Quel sera l’impact de la remise en liberté programmée du chef de Cric 1 sur la suite de la procédure ? En marge de la décision attendue de la chambre de contrôle de l’instruction, la présidente de la Cour d’appel est du Centre appelée à instruire la requête en récusation de Mme Aïssatou Adamou qui est parvenue sur sa table le 1er juin dernier. Si le chef de la juridiction accède à la demande des avocats des fonctionnaires du fisc, un nouveau juge sera sans doute désigné pour prendre le relai de son collègue désavoué. Dans le cas contraire, très improbable au regard de l’évolution du dossier, le juge d’instruction va poursuivre l’examen de son dossier. De toutes les façons, l’enquête judiciaire autour de la plainte de M. Amougou Belinga est suspendue en attendant la décision de la présidente de la Cour d’appel.

Une chose est sûre : le patron du Groupe l’Anecdote a déjà incontestablement perdu de son influence sur les magistrats dans l’affaire qui l’oppose au fisc, voire au-delà. Sa relation privilégiée avec le Garde des Sceaux, synonyme de passe-droit judiciaire jusqu’ici, a pris du plomb dans l’aile. L’homme d’affaires est désormais obligé d’apporter la preuve concrète de ses allégations à l’égard des fonctionnaires du fisc pour espérer les inquiéter comme il s’en était fixé l’objectif, dans le but ultime de paralyser le recouvrement des 28,6 milliards de francs d’arriérés fiscaux et pénalités que lui réclame l’administration fiscale (lire l’édition N°427). Cette dernière peut poursuivre avec plus de sérénité le recouvrement forcé, même si M. Amougou Belinga a saisi entre-temps le président du Tribunal administratif de Yaoundé (lire ci-contre) en vue d’obtenir, en violation de la procédure fiscale, une décision de sursis à payer la somme de 10,8 milliards de francs.

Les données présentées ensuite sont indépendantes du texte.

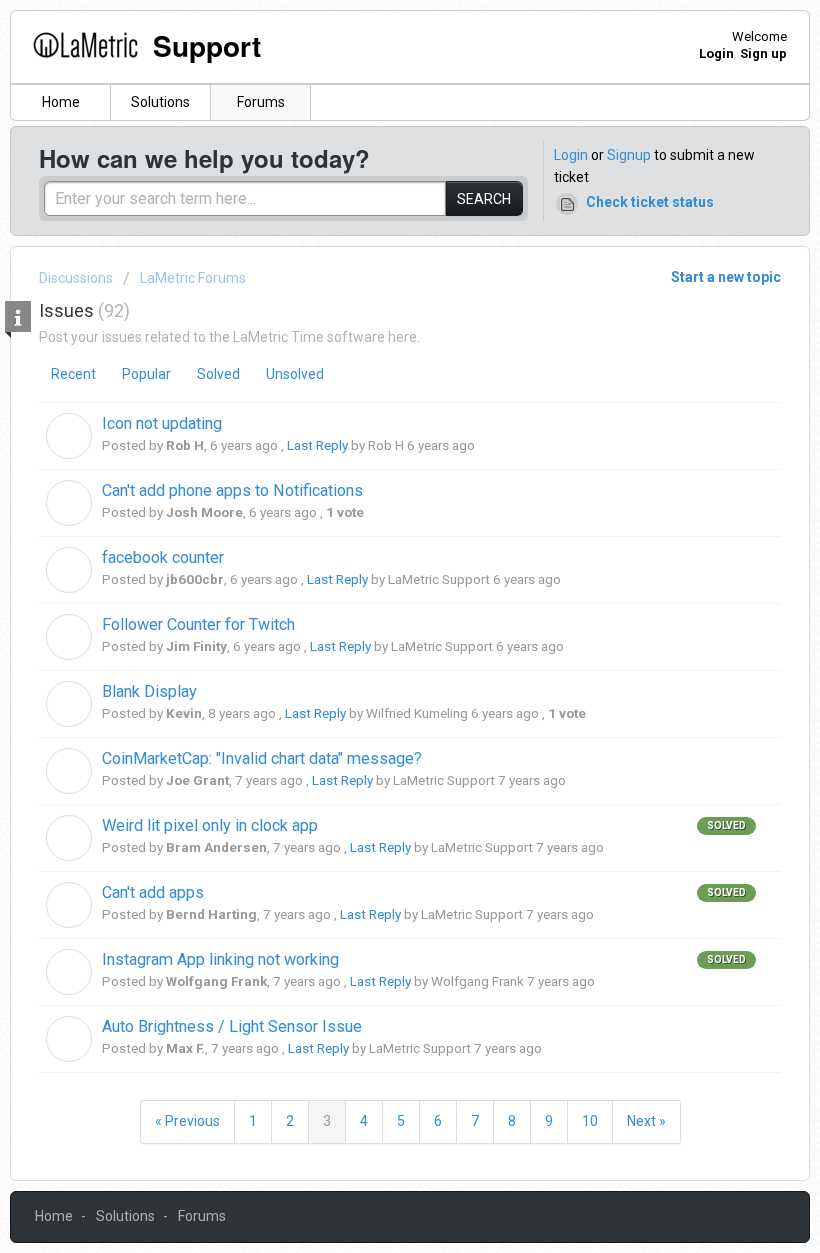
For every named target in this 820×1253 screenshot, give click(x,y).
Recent (73, 374)
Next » (646, 1121)
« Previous (187, 1121)
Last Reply (317, 445)
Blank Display (149, 691)
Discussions (76, 278)
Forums (261, 102)
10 (590, 1121)
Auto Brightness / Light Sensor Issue (232, 1026)
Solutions (160, 102)
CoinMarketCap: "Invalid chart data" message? (262, 758)
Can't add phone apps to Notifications (232, 490)
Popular (146, 374)
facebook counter (163, 557)
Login (571, 155)
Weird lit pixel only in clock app (210, 825)
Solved (218, 374)
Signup (629, 155)
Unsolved (295, 374)
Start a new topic (726, 277)
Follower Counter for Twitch (198, 624)
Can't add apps (153, 892)
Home (61, 102)
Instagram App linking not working (220, 959)
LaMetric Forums (193, 278)
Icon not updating (162, 423)
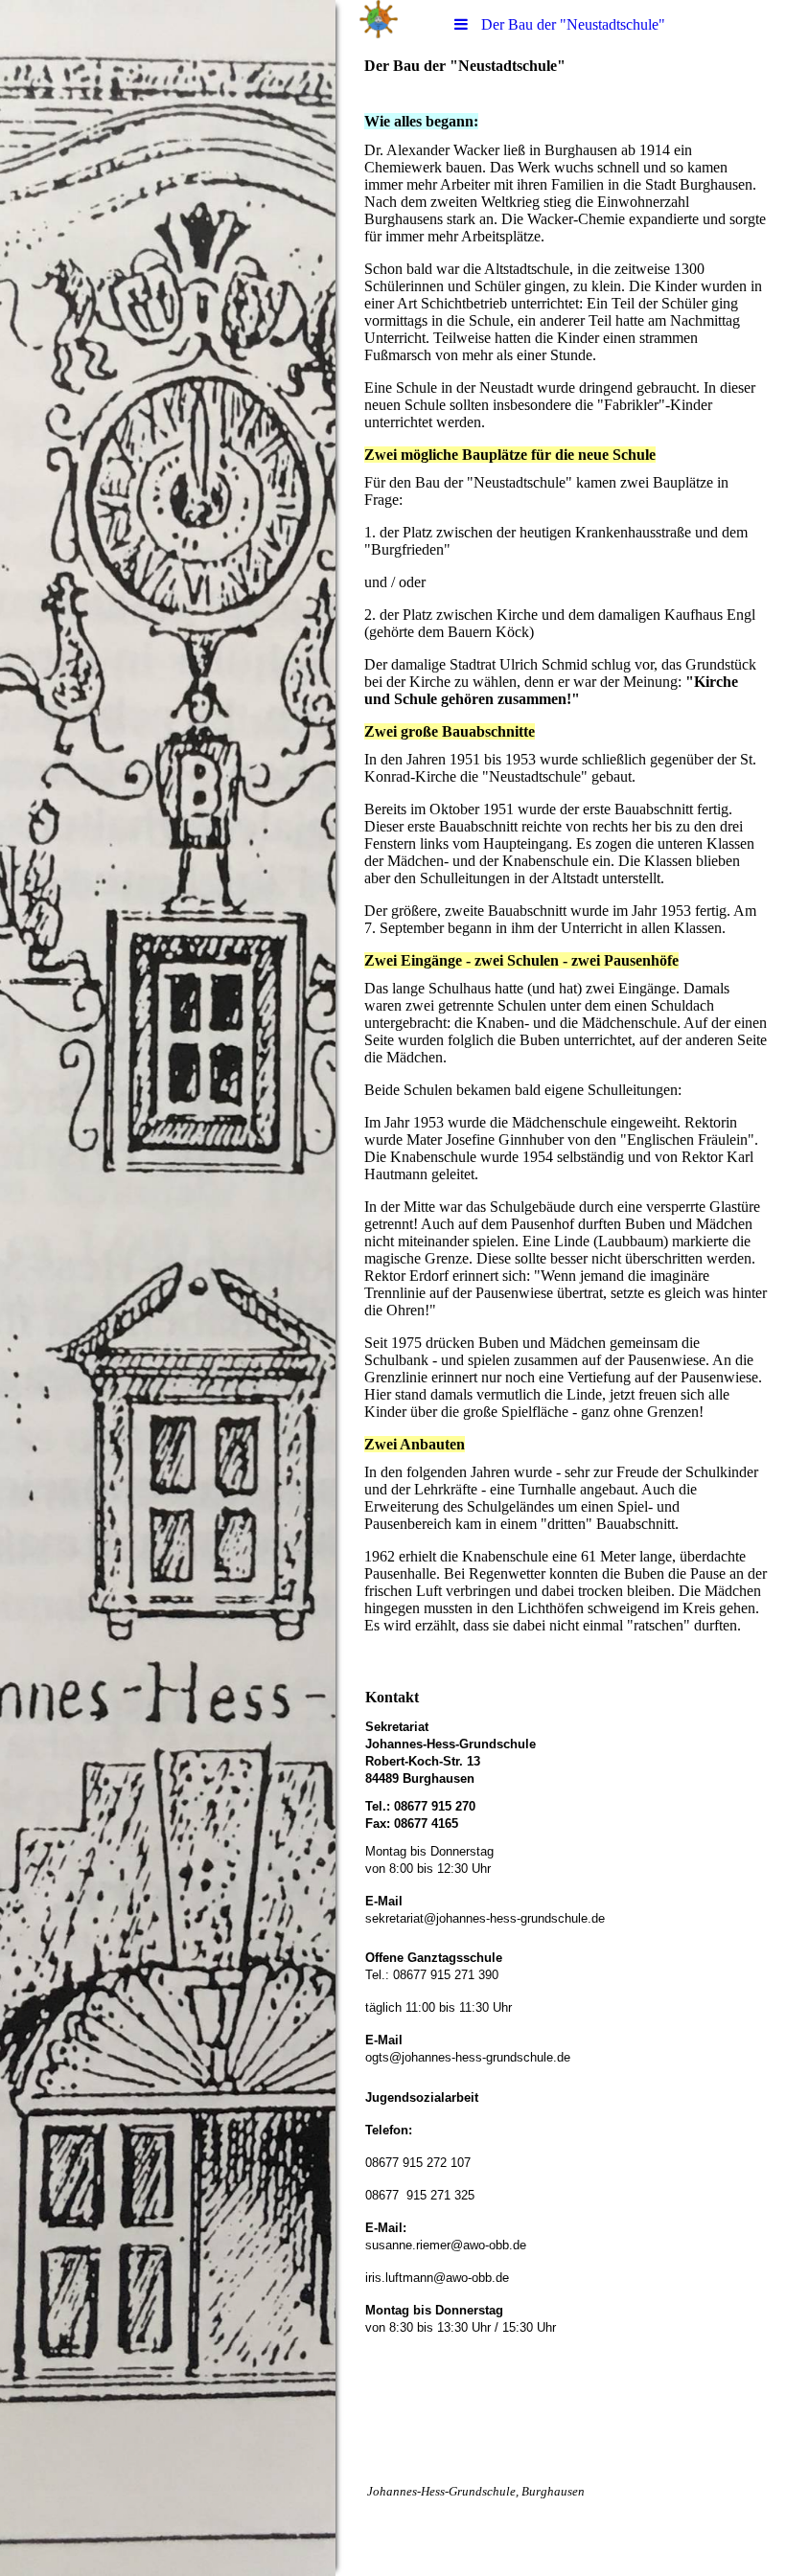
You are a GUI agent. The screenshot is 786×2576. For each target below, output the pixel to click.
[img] (167, 1288)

Rappelons que l’affaire qui oppose M. Amougou Belinga à l’administration fiscale et à certains de ses cadres est née d’un rapport de l’Agence nationale d’investigation financière adressé en 2021 à la DGI au sujet des soupçons d’évasion fiscale concernant 67 entreprises au total dont 12 appartenant ou apparentées au patron de Vision 4. Les contrôles fiscaux déclenchés à la suite de cette alerte ont abouti à la constatation des arriérés fiscaux de 18,3 milliards de francs, par le Cric 2, et de 11 milliards de francs, par le Cric 1. M. Amougou Belinga a payé jusqu’ici 500 millions après le premier redressement fiscal, ramenant sa dette à 17,8 milliards de francs, puis obtenu après contestation un allègement du second redressement qui a été ramené à 10,8 milliards de francs. Des avis de mise en recouvrement (AMR) ont été émis à chaque fois pour le recouvrement forcé de ces sommes d’argent. Ce que l’homme d’affaires combat avec l’aide de ses amis tapis dans l’appareil judiciaire et dans d’autres sphères de l’Etat.